TEXT PROVIDED:

The logic that people use to excuse their own bad behavior keeps people acting that way. People are generally aware when they offend others. While offense may be unintentional, it rarely escapes awareness entirely. After leaving dirty cups in the office sink, people hear colleagues grumbling about the inconsiderate slobs. After a lively conversation in the hallway, people become aware that others in the vicinity would have appreciated some quiet work time. To explore how self-justification contributes to toxic work environments, we explored three justifications for rude behavior.
1. Pressure Rationale
The first is the pressure rationale: I shouted or insulted someone because I’m under great pressure at work. Due to tight deadlines or grueling schedules, people become tire, anxious, and irritable. “Give me the materials now! I’m in a hurry!” These types of statements express one person’s tension. They also dump some of that tension onto others. After acting in this way, people tend to acknowledge that they were not on their best behavior. They may even apologize for saying rude things to others, saying, “Sorry for the way I behaved; I was just so stressed.” The implication and the hope is that this was uncharacteristic behavior that won’t happen again, but, instead, stress can become a regular excuse for rude behavior.
2. Toughness Rationale
“In this business, you have to be very assertive, or people will take advantage of you.”
“You’ve got to drive people hard to get a good day’s work from employees.”
The boundary between assertive and pushy is thin. Looking after Number One can result in stepping on everyone else. Assertiveness is a powerful tool that can slide into aggression when charged with extra emotion. In leadership positions, it can be tempting to take a tough approach: focus on results and take no prisoners. But in doing so, there is an ever-present danger of showing disrespect to others. Productive employees in the contemporary economy are self-starters who take initiative, applying their abilities to professional challenges. Abrasive leaders undermine that valuable attitude. Employees experience pushiness from bosses as signs of disrespect. So, while the leaders take pride in their forceful leadership, their employees experience incivility. What employees perceive as disrespect, the leaders perceive as mentoring. The feedback loop is broken and the missed interactions continue.
3. Sensitivity Rationale
The third rationale, sensitivity, goes one step further by denying that anything uncivil occurred. The sensitivity rationale states that others are too sensitive. They take offense so easily. They lack a sense of humor. They are simply too delicate or precious to be working in a serious business. This attitude provides the comfort of entirely denying one’s bad behavior. Any fault would be with the person taking offense who lacks humor or a feel for the group’s lively and straightforward culture.
The Wall Street Journal reported a surgeon alleged that her department head said to her, “You are just a girl. Are you sure you can do that?” regarding a surgical procedure. The department head denied making the statement. Alternative rationales, had the statement been acknowledged, could be:
- Pressure Rationale: I was tired and rushed at that moment and said something stupid. Please forgive me.
- Tough Rationale: I am ultimately responsible for everything in this department and I had to make sure you were up to the task.
- Sensitive Rationale: Can’t you take a joke?
What to do about Rudeness Rationales
In the CREW program we develop exercises to challenge Rudeness Rationales. Encouraging individuals to reflect on Pressure, Toughness, and Sensitive Rationales is one small step.
Try it. Reflect on an occasion when you attempted to justify, if only in your own mind, an incident in which you were abrupt, thoughtless, or inconsiderate.
Did you call upon any of these rationales? Or did you use a different one entirely?
The real progress comes through structured conversations among team members on their expectations and their reactions to one another’s statements.

REQUIRED WORK:
1) From the piece on rudeness rationales, reproduce everything from "- Tough Rationale: I" down to "thoughtless, or inconsiderate.".
2) Decide whether each statement agrees with the piece on rudeness rationales, answering yes or no and quoting the deciding words. (a) The department head in the Wall Street Journal report admitted making the statement to the surgeon. (b) The sensitivity rationale denies that anything uncivil occurred. (c) Employees experience pushiness from bosses as mentoring.

RAW DATA:
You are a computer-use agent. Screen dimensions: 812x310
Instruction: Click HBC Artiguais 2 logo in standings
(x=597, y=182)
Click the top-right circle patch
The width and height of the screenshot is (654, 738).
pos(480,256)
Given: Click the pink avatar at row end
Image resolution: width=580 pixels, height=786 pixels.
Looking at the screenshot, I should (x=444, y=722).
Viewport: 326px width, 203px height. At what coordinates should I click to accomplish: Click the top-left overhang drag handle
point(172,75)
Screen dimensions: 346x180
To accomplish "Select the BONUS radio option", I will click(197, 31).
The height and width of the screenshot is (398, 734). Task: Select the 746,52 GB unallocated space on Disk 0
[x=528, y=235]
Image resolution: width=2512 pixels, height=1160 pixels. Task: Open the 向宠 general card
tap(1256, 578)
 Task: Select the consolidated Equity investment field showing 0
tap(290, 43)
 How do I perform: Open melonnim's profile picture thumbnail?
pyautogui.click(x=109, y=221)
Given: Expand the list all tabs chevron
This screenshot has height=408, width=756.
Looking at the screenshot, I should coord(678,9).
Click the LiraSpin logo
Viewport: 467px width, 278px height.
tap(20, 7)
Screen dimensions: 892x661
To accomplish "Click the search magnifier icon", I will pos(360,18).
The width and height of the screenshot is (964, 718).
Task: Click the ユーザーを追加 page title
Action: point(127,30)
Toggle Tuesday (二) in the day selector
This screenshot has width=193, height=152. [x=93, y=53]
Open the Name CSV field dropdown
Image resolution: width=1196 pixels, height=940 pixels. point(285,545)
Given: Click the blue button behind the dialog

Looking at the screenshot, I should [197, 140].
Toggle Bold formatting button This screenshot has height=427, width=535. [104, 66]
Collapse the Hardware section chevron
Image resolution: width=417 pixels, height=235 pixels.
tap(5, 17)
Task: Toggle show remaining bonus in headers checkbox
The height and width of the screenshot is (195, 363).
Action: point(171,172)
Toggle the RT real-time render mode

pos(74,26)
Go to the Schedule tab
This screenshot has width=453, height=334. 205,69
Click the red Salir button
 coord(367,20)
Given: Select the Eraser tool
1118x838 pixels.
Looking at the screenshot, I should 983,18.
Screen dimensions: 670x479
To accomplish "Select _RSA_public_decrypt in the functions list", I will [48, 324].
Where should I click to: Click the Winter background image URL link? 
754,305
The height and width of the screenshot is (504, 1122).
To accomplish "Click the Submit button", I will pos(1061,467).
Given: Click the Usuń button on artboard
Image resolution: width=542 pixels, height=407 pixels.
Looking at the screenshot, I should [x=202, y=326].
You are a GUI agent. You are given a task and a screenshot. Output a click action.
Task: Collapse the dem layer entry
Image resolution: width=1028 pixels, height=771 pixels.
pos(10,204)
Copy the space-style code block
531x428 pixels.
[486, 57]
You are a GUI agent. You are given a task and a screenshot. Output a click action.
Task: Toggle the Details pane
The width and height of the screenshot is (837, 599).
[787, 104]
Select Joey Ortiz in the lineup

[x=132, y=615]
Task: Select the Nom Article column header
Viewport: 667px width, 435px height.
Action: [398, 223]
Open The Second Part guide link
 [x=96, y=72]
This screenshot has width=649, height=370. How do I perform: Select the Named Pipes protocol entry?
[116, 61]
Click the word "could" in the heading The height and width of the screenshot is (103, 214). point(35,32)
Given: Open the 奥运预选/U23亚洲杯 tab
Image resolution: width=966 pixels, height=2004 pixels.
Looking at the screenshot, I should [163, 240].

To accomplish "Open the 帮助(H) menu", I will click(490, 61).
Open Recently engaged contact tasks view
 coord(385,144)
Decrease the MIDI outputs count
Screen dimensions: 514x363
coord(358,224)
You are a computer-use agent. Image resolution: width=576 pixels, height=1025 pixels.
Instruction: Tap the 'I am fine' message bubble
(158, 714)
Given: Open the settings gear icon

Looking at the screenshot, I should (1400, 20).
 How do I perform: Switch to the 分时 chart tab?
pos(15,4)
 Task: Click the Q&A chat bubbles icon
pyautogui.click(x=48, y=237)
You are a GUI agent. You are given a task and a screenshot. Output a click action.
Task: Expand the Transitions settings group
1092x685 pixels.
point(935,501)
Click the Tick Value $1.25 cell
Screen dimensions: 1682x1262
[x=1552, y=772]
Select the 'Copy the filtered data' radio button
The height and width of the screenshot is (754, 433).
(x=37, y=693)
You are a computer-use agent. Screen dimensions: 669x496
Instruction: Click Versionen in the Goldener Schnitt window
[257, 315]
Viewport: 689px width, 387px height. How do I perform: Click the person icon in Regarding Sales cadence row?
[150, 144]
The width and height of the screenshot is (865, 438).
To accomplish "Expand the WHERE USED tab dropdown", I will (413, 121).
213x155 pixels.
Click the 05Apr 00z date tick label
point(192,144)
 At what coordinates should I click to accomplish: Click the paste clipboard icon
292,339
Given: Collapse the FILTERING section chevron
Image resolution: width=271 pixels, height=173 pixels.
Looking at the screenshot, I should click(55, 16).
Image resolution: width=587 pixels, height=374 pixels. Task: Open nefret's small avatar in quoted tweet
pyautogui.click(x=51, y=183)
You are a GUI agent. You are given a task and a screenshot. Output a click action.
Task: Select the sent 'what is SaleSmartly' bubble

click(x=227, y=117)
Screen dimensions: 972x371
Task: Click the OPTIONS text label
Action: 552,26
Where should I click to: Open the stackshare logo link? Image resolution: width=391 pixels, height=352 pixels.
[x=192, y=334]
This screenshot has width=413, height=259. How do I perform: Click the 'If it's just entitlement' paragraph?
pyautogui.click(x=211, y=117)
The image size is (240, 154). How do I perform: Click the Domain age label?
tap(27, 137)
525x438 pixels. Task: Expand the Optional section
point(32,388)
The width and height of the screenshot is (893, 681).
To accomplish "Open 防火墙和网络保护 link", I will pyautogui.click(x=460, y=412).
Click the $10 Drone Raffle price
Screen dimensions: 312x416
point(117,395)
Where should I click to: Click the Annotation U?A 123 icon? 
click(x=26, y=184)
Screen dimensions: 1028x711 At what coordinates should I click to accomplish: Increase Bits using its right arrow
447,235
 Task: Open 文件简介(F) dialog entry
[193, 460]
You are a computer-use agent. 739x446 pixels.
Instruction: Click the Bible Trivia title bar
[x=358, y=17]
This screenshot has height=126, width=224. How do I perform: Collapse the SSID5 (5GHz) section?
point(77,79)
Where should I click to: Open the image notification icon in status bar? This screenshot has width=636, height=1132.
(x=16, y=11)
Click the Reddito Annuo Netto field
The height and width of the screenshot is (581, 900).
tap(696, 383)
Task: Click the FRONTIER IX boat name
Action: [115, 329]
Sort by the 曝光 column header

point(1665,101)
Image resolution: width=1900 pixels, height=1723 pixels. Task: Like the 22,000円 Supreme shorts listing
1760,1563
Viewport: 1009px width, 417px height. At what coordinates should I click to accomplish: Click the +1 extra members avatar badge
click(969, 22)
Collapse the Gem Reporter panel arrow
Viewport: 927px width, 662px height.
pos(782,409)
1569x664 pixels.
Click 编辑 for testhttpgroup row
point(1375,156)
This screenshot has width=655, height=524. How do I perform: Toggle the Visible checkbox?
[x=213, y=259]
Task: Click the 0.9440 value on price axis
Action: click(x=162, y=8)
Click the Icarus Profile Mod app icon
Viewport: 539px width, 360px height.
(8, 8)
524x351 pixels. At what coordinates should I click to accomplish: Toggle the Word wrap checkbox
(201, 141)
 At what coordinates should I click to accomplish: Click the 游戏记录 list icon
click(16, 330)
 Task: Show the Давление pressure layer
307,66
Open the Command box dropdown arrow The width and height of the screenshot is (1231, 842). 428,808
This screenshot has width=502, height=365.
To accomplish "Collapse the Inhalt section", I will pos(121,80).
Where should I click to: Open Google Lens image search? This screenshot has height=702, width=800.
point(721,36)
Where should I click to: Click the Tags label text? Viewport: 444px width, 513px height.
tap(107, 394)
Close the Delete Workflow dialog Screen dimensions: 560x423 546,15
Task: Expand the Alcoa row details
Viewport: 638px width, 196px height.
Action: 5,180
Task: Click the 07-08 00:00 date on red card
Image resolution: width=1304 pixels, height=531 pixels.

ANSWER SECTION:
1)
- Tough Rationale: I am ultimately responsible for everything in this department and I had to make sure you were up to the task.
- Sensitive Rationale: Can’t you take a joke?
What to do about Rudeness Rationales
In the CREW program we develop exercises to challenge Rudeness Rationales. Encouraging individuals to reflect on Pressure, Toughness, and Sensitive Rationales is one small step.
Try it. Reflect on an occasion when you attempted to justify, if only in your own mind, an incident in which you were abrupt, thoughtless, or inconsiderate.

2)
(a) No: "The department head denied making the statement."
(b) Yes: "The third rationale, sensitivity, goes one step further by denying that anything uncivil occurred."
(c) No: "Employees experience pushiness from bosses as signs of disrespect."